● PROMPT
Set down the passage of the mortgage and flood risk text starting at "Every mortgage note" and ending at "at this point.", copying it word for word.

● EXTRACTED TEXT
Every mortgage note created is an investment for several parties. The homeowner enjoys the benefit of the improvements with the promise made at closing to conform to terms of the loan. An investor benefits from interest earned assessed as a loan condition. Risk is one of many key components of each transaction, and a mortgage loan inspection (improperly called a Class D Survey) aids in defining risk by determining if the improvements used as loan collateral comply to municipal building setback compliance at the time of construction and if said improvements horizontally scale in a Special Flood Hazard Area (SFHA) resulting in the mandatory purchase of flood insurance. These determinations do not take vertical elevations into account at this point.

To improve the analysis of flood risk, the Flood Insurance and Mitigation Administration (FIMA), a component of the Federal Emergency Management Agency (FEMA), which manages the National Flood Insurance Program (NFIP), initiated Risk Mapping, Assessment, and Planning (Risk MAP) to deliver quality data, increase public awareness, and reduce risk to life and property. This process includes the implementation of Digital Flood Insurance Rate Maps (DFIRMs) intended to more accurately map flood risk. All the paper maps were created based on communities and the new DFIRMs will be based on counties.

● COLLECTED DATA

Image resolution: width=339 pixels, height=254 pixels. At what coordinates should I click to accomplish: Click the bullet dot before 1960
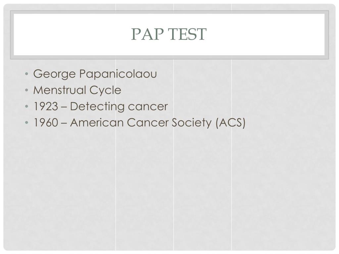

● THE RESPONSE
Every mortgage note created is an investment for several parties. The homeowner enjoys the benefit of the improvements with the promise made at closing to conform to terms of the loan. An investor benefits from interest earned assessed as a loan condition. Risk is one of many key components of each transaction, and a mortgage loan inspection (improperly called a Class D Survey) aids in defining risk by determining if the improvements used as loan collateral comply to municipal building setback compliance at the time of construction and if said improvements horizontally scale in a Special Flood Hazard Area (SFHA) resulting in the mandatory purchase of flood insurance. These determinations do not take vertical elevations into account at this point.